> _Consegna_
Puoi estrarre per intero il brano sul mal di schiena, trascrivendolo parola per parola senza alcuna modifica?

Le Linee Guida suggeriscono un approccio combinato di fisioterapia, esercizio fisico e terapie psicologiche per la cura del Mal di Schiena, soprattutto per quello di tipo cronico: approfondiamo l’argomento con il dottor Antonello Viceconti.
Abbiamo visto nello scorso articolo come il report della Fondazione GIMBE (Gruppo Italiano per la Medicina Basata sulle Evidenze), abbia messo in risalto l’importante fenomeno del sovra-utilizzo di alcune terapie (come i farmaci antidolorifici) e di esami invasivi (come le radiografie, la TAC e la Risonanza Magnetica) a discapito di altre terapie come la fisioterapia, l’esercizio fisico e le terapie psicologiche, che risultano invece essere ampiamente sotto-utilizzate. Si tratta di un’evidente contraddizione che porta alla luce sprechi nell’utilizzo di risorse e inadeguatezza per quanto riguarda le cure fornite ai pazienti.
Un caso eclatante è quello rappresentato dal mal di schiena dove, ad esempio, gli esami diagnostici inappropriati portano, a cascata, ad una serie di altre prestazioni sanitarie inutili come i consulti specialistici e altri trattamenti invasivi, con significativo spreco di risorse. Proprio per la cura del mal di schiena le Linee Guida suggeriscono infatti di associare alla fisioterapia, che deve comprendere necessariamente degli esercizi terapeutici mirati, anche l’esercizio fisico generale e le terapie psicologiche. Al riguardo, nonostante la ricerca scientifica ci fornisca dati chiari sull’efficacia della terapia cognitivo-comportamentale nel trattamento di patologie muscolo-scheletriche (soprattutto di tipo cronico), spesso le persone si avvicinano a questo tipo di approccio con diffidenza e scetticismo, forse fuorviate da antichi preconcetti riguardo le terapie psicologiche in generale. Affronteremo più nel dettaglio questo importante argomento nel prossimo articolo di questa rubrica.

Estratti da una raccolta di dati
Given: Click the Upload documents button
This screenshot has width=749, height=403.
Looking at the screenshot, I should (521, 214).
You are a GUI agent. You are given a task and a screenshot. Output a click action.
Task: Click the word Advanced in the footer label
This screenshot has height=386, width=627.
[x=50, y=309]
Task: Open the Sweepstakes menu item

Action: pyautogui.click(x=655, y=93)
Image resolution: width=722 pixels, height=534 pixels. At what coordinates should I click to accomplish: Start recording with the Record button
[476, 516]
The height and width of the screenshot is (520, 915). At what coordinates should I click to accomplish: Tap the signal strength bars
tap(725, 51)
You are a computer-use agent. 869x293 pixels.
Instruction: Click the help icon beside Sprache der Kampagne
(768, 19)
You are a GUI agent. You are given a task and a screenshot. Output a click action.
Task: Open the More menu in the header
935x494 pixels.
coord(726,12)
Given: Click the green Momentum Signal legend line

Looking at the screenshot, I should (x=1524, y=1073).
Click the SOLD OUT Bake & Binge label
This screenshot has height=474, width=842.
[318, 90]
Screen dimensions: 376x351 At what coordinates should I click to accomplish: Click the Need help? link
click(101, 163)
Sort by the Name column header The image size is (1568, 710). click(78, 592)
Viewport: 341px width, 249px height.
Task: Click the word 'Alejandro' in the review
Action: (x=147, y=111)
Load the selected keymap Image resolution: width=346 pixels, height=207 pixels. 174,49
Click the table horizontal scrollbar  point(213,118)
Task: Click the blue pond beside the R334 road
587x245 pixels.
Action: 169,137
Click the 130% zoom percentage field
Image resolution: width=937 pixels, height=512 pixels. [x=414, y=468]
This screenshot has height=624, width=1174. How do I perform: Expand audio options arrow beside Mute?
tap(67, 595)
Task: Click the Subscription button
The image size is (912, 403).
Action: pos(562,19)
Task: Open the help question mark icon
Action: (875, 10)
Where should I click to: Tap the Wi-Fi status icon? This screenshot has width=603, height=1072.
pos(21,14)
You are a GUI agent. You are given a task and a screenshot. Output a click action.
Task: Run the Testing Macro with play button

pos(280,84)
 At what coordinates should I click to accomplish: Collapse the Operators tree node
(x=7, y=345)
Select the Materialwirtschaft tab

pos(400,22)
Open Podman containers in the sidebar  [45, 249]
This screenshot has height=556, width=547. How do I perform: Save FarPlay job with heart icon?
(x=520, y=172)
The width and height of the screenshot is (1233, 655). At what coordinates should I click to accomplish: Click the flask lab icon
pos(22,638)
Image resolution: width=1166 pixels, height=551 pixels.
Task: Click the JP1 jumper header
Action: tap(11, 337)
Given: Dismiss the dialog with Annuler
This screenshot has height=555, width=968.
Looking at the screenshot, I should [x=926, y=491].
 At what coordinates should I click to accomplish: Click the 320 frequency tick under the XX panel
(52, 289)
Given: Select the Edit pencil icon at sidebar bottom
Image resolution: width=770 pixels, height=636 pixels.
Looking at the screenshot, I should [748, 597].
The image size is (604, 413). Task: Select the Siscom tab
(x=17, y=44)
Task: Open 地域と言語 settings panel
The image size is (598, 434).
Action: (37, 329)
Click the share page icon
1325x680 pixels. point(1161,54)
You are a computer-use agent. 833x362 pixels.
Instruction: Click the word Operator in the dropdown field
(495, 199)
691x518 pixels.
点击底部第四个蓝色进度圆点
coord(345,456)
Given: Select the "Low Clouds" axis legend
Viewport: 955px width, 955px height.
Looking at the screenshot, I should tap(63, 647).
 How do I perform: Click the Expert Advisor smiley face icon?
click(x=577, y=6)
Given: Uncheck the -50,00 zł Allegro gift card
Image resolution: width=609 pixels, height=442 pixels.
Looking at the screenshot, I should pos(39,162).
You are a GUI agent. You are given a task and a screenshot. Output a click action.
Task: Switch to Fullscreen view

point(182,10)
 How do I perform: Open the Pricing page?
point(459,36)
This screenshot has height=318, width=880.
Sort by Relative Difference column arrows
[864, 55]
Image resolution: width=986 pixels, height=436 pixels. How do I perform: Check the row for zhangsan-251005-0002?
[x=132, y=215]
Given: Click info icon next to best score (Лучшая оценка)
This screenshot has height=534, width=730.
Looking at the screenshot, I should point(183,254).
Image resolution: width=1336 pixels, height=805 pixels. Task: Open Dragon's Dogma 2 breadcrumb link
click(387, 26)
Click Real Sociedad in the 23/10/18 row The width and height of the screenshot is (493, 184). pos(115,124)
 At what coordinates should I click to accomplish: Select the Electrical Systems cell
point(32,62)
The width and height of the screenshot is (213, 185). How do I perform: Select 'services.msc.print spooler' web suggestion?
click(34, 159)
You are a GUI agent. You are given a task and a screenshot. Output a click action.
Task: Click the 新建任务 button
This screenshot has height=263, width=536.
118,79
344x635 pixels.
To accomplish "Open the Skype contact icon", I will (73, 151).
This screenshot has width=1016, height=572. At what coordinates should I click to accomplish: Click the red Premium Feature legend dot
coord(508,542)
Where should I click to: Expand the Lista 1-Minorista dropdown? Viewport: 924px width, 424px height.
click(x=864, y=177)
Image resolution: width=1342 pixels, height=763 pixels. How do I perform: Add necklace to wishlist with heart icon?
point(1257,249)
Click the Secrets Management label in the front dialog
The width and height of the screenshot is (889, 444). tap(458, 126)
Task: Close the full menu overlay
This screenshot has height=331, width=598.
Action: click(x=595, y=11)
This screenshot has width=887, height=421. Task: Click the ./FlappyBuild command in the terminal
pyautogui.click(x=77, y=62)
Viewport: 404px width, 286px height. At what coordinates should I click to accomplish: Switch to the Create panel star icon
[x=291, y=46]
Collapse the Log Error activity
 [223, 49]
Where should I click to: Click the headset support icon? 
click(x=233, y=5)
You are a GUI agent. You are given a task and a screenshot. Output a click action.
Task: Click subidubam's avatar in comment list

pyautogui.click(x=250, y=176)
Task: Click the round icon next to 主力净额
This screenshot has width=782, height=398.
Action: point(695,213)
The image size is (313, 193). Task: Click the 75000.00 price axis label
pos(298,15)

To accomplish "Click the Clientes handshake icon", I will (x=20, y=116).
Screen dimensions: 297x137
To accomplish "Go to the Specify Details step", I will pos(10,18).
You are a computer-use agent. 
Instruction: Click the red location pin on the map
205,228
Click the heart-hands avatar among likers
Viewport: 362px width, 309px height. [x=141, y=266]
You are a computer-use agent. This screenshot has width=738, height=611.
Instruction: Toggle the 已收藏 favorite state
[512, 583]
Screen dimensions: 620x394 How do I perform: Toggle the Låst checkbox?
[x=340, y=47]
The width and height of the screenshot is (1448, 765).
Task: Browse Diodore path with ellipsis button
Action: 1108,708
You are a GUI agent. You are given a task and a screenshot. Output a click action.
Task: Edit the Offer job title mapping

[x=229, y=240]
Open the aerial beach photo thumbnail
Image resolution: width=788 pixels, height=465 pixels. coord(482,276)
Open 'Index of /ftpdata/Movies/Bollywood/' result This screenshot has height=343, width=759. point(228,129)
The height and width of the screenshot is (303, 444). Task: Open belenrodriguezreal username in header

> _Soluzione_
Le Linee Guida suggeriscono un approccio combinato di fisioterapia, esercizio fisico e terapie psicologiche per la cura del Mal di Schiena, soprattutto per quello di tipo cronico: approfondiamo l’argomento con il dottor Antonello Viceconti.
Abbiamo visto nello scorso articolo come il report della Fondazione GIMBE (Gruppo Italiano per la Medicina Basata sulle Evidenze), abbia messo in risalto l’importante fenomeno del sovra-utilizzo di alcune terapie (come i farmaci antidolorifici) e di esami invasivi (come le radiografie, la TAC e la Risonanza Magnetica) a discapito di altre terapie come la fisioterapia, l’esercizio fisico e le terapie psicologiche, che risultano invece essere ampiamente sotto-utilizzate. Si tratta di un’evidente contraddizione che porta alla luce sprechi nell’utilizzo di risorse e inadeguatezza per quanto riguarda le cure fornite ai pazienti.
Un caso eclatante è quello rappresentato dal mal di schiena dove, ad esempio, gli esami diagnostici inappropriati portano, a cascata, ad una serie di altre prestazioni sanitarie inutili come i consulti specialistici e altri trattamenti invasivi, con significativo spreco di risorse. Proprio per la cura del mal di schiena le Linee Guida suggeriscono infatti di associare alla fisioterapia, che deve comprendere necessariamente degli esercizi terapeutici mirati, anche l’esercizio fisico generale e le terapie psicologiche. Al riguardo, nonostante la ricerca scientifica ci fornisca dati chiari sull’efficacia della terapia cognitivo-comportamentale nel trattamento di patologie muscolo-scheletriche (soprattutto di tipo cronico), spesso le persone si avvicinano a questo tipo di approccio con diffidenza e scetticismo, forse fuorviate da antichi preconcetti riguardo le terapie psicologiche in generale. Affronteremo più nel dettaglio questo importante argomento nel prossimo articolo di questa rubrica.